Change default select rules for operation dependencies

Summary

This proposal addresses problems with Guild’s default select rules for required operations (runs). The rules as of 0.8.2 are too inclusive and end up selecting files that are not applicable to downstream runs.

This is a breaking change

This proposal is awaiting feedback

Problem

As of 0.8.2, by default Guild selects all upstream run files for links in the downstream run.

Consider a prepare-data run, which contains these files:

~/runs/abcd1234:
  data-in.csv
  data-out.npy
  prepare_data.py
  train.py

This directory contains the run input data-in.csv, the generated output data-out.npy, and some source code files.

Per 0.8.2 rules, a train operation that requires prepare-data files would contain these files:

~/runs/abcd1234:
  data-in.csv (link)
  data-out.npy (link)
  prepare_data.py (link)
  train.py (link)
  model.joblib

To prevent this problem, the train operation needs to be defined like this:

# guild.yml
train:
  requires:
    - operation: prepare-data
      select: model.joblib

Proposed Approach

Guild will select on run-generated files by default when resolving operation (run) dependencies.

Post 0.8.2, Guild logs run files using a manifest and so knows what files are generated by a run. These files can be listed by specifying the -g,--generated flag in guild ls.
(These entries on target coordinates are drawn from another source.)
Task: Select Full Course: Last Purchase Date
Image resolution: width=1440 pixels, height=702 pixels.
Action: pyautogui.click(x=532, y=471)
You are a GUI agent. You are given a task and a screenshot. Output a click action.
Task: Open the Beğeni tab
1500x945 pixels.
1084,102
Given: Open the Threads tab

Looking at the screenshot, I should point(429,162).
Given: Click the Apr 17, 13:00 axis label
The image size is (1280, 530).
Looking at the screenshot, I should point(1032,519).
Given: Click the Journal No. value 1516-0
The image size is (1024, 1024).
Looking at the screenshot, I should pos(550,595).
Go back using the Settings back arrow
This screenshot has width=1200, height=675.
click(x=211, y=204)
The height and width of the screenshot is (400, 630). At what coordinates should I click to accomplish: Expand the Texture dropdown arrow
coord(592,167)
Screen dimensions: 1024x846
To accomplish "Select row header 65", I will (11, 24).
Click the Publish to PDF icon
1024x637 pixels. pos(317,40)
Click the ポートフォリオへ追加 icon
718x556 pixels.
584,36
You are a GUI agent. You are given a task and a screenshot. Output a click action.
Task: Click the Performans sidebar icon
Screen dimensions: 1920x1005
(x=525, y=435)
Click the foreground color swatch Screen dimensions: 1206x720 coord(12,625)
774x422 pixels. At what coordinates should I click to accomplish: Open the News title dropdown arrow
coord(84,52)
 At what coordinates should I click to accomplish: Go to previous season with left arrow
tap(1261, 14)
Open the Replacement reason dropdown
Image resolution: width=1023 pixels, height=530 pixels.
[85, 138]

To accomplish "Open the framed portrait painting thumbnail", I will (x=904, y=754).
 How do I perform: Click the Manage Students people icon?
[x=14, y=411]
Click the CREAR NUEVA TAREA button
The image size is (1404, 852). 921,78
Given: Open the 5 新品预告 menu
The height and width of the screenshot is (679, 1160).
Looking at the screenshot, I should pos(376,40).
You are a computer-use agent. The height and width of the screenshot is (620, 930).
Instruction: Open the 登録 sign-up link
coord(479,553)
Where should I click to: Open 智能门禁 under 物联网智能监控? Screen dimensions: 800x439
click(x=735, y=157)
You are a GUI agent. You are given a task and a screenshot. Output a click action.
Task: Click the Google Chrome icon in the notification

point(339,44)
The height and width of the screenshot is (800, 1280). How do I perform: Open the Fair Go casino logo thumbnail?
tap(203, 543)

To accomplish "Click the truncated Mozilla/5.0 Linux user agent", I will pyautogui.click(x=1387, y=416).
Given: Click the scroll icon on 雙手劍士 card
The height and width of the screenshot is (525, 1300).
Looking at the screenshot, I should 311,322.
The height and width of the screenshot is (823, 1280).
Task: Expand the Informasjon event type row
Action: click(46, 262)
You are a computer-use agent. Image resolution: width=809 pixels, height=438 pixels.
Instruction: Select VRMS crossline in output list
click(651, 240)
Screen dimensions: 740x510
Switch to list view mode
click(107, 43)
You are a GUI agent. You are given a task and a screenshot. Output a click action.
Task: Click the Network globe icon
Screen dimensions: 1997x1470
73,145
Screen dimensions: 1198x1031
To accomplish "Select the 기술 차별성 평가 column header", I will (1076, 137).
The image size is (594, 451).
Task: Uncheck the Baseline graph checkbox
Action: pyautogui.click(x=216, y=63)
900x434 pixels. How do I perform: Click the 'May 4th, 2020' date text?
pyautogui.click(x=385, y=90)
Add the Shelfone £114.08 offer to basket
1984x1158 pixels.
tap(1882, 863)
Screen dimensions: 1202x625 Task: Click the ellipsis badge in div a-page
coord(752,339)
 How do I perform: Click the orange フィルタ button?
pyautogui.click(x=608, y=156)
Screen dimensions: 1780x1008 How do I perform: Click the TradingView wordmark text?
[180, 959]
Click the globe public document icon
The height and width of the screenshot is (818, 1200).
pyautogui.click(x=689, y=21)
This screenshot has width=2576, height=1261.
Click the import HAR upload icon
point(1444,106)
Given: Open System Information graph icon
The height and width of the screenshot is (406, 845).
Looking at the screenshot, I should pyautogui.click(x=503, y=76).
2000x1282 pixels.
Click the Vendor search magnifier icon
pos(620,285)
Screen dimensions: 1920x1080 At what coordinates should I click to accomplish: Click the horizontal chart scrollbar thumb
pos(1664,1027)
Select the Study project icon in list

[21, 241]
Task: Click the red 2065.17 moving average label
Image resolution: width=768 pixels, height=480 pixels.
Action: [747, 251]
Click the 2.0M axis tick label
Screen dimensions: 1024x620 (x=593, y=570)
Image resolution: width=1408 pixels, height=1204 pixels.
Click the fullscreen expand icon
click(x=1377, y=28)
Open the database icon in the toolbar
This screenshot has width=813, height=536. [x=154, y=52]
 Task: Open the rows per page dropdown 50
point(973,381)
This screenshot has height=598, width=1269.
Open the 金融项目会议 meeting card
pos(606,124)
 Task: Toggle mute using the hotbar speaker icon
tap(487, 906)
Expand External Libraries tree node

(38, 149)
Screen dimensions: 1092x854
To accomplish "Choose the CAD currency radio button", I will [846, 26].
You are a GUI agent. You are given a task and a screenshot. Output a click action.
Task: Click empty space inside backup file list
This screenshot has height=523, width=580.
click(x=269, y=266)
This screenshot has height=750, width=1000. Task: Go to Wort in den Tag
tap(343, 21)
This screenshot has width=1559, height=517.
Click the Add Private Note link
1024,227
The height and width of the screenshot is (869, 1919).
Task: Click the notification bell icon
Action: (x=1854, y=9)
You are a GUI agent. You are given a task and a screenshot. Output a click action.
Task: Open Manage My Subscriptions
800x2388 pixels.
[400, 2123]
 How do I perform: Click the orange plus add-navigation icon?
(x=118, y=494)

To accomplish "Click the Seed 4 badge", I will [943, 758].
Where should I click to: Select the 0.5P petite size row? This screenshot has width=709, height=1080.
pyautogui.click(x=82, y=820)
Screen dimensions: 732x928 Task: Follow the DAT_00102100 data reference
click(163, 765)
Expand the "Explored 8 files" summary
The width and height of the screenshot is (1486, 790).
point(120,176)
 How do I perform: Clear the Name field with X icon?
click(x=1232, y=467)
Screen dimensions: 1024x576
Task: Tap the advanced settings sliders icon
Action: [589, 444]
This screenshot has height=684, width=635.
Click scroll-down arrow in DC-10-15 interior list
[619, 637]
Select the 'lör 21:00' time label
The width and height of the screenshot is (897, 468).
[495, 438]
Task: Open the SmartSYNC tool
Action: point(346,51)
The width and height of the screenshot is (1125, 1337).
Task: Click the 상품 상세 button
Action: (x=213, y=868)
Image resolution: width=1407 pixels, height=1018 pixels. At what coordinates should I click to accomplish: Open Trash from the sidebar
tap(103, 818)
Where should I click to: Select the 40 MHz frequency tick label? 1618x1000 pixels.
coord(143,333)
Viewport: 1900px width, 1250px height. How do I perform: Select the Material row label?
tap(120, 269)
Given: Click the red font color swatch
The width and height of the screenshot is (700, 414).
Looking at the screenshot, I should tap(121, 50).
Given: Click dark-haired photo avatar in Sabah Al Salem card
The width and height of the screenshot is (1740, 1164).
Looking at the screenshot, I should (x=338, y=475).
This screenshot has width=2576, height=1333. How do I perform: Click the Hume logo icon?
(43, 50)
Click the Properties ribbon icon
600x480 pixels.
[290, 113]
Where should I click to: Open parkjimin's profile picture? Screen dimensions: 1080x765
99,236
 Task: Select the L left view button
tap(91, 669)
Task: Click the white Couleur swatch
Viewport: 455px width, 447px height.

This changes BREAKS Guild behavior and may cause existing operations to fail.

Backward compatibility

Guild will support an environment variable GUILD_LEGACY_OPDEP_SELECT that, when set to 1, will cause Guild to select both generated and dependency upstream run files by default. This is not the same behavior as pre 0.8.2 because source code files are not selected. To select all upstream run files by default, set GUILD_LEGACY_OPDEP_SELECT to 2.

Alternative Approaches

Do nothing

Guild can no longer select all files in an upstream directory by default because Guild, post 0.8.2, Guild copies operation source code to the run root.

While Guild could continue to include upstream run dependencies (i.e. files required by the upstream run), this is technically incorrect. If a downstream run requires files that are also required by the upstream run, it should define those explicitly.

Users who are negatively impacted by this backward-incompatible change can set GUILD_LEGACY_OPDEP_SELECT to 1 to revert to Guild’s legacy behavior.